# [Instructions to follow]
Please return the part of the cloud disaster recovery article below word for word, starting with "When confronted with" and going on through "of the server.".

# [Excerpted passage]
━━━━━━━━
Why Disaster Recovery in the Cloud Makes Sense

As data increase, disaster recovery planning is critical to meet the challenges on how to manage, store, and back up this information. Leveraging a cloud-based solution offers scalability without the concern of wasted funds and under-utilization.

How Fast is Data in the Digital Universe Growing?

With data doubling every two years, it's projected that by 2020, the digital universe—the data we create and store—will reach 44 zettabytes, or 44 trillion gigabytes.1. This growing data creates challenges with how to manage, store, and back up this information. IT organizations must capture and store data, ensure business continuity in the event of a catastrophe, and manage costs. Disaster recovery (DR) planning is not an easy initiative.

Key Concerns for DR and Backup

When confronted with this challenge, organizations must take into consideration key elements like security, compliance, reliability, multi-geographic locations, and more. They must choose a solution that meets these challenges but also stays within their budget which, in many cases, they are being asked to reduce.

These drivers are causing many organizations to turn to a cloud-based disaster recovery (DR) strategy. Cloud computing delivers faster recovery times and offers multi-geo locations at a fraction of the cost of conventional on-premises DR. Because virtual servers are hardware independent, applications, OS, patches and data can be quickly transferred from one data location to another without the need to reload each component of the server.

How Does Cloud Provider Ensure my Data is Backed Up?

With the major cloud providers offering multiple and widely geographically disbursed location choices, your DR cannot only reside in a geo that is far from your own data center for failover, but can also have an added layer of protection with the cloud provider being able to fail over to any of their other geo locations to offer even more protection for your business.

How Does DR in the Cloud Save Money?

DR in the cloud has solid benefits over traditional on-premises solutions. It offers financial savings with its pay-as-you-go model, allowing you flexibility to grow as needed on-demand as opposed to having to plan and pay for capacity in advance. This helps keep the total cost of ownership low. Your CapEx spend shifts to OpEx for more predictable spending and there is no need for up front investments in hardware and software. This really resonates with small and medium businesses who cannot afford to set up DR in their own data centers.
━━━━━━━━
# [Data listing]
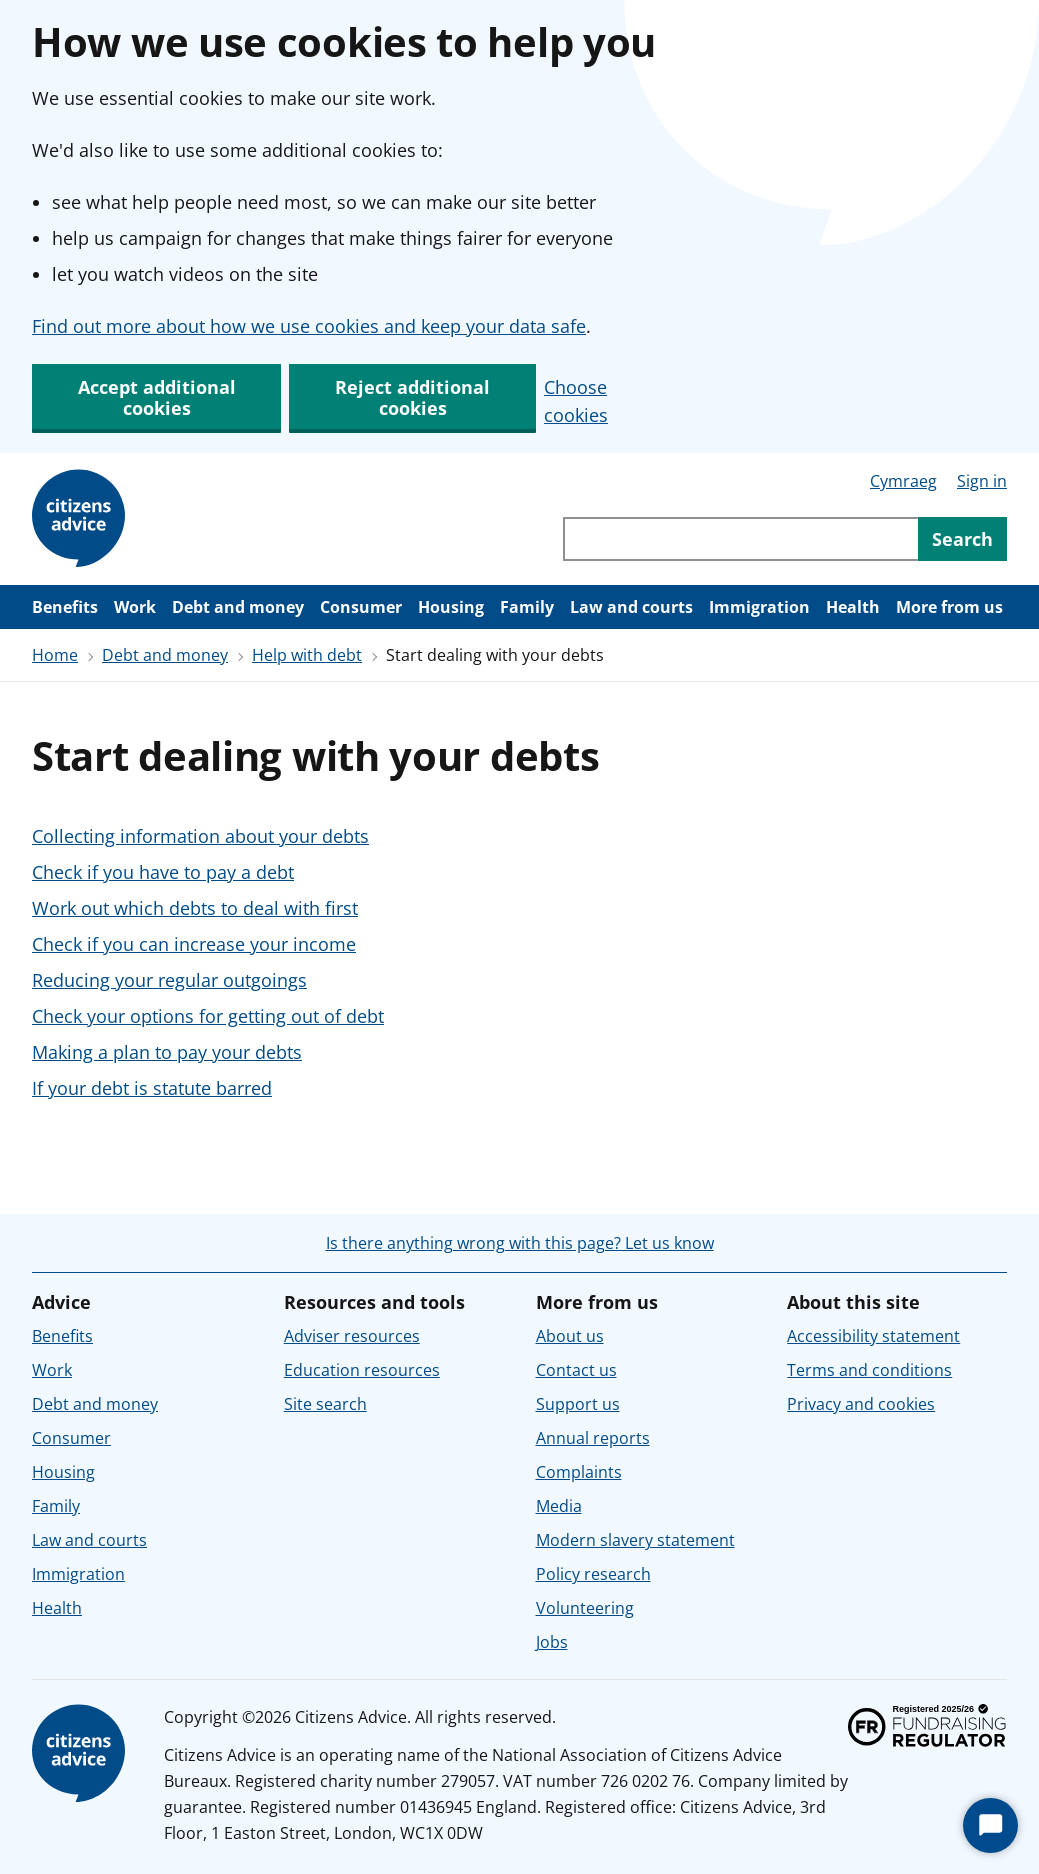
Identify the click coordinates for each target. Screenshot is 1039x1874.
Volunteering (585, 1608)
━━━━━━━━
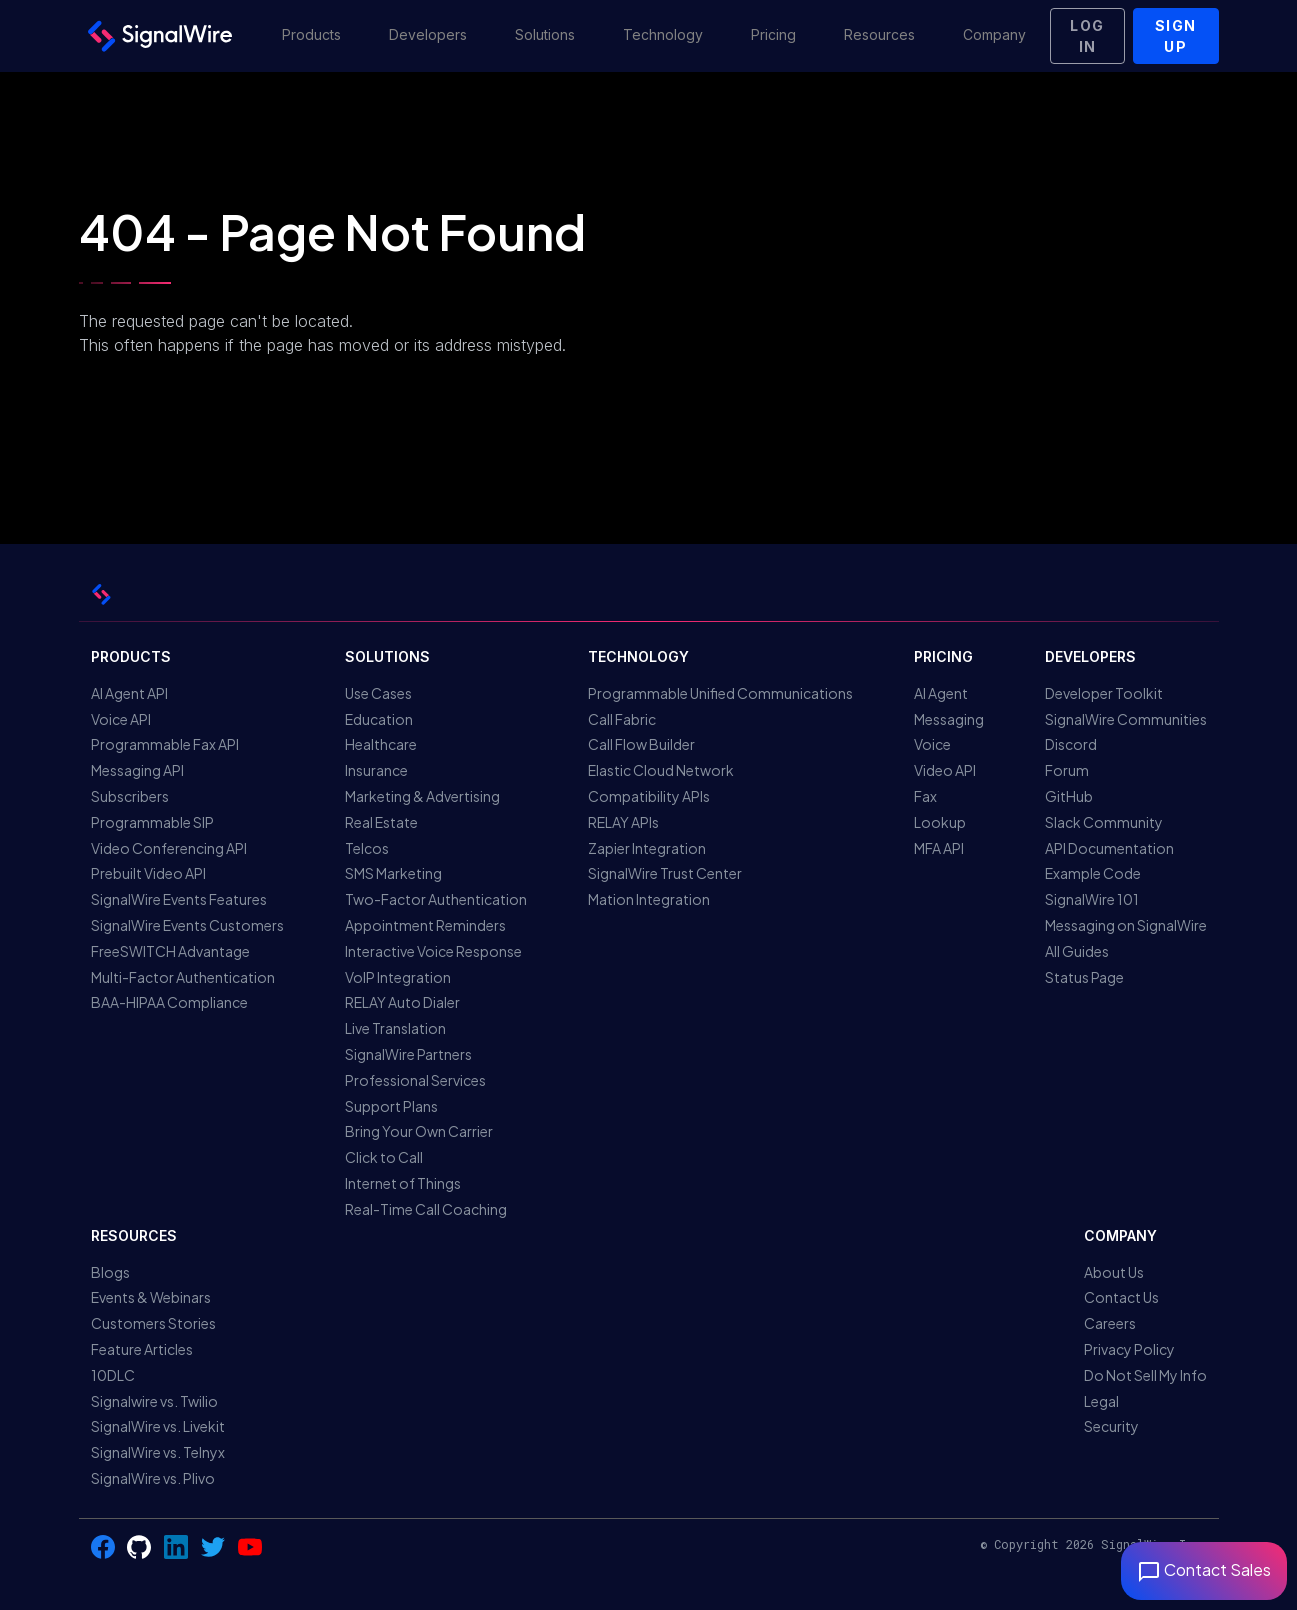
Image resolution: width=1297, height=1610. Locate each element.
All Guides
━━━━━━━━
# [Answer to this task]
When confronted with this challenge, organizations must take into consideration key elements like security, compliance, reliability, multi-geographic locations, and more. They must choose a solution that meets these challenges but also stays within their budget which, in many cases, they are being asked to reduce.

These drivers are causing many organizations to turn to a cloud-based disaster recovery (DR) strategy. Cloud computing delivers faster recovery times and offers multi-geo locations at a fraction of the cost of conventional on-premises DR. Because virtual servers are hardware independent, applications, OS, patches and data can be quickly transferred from one data location to another without the need to reload each component of the server.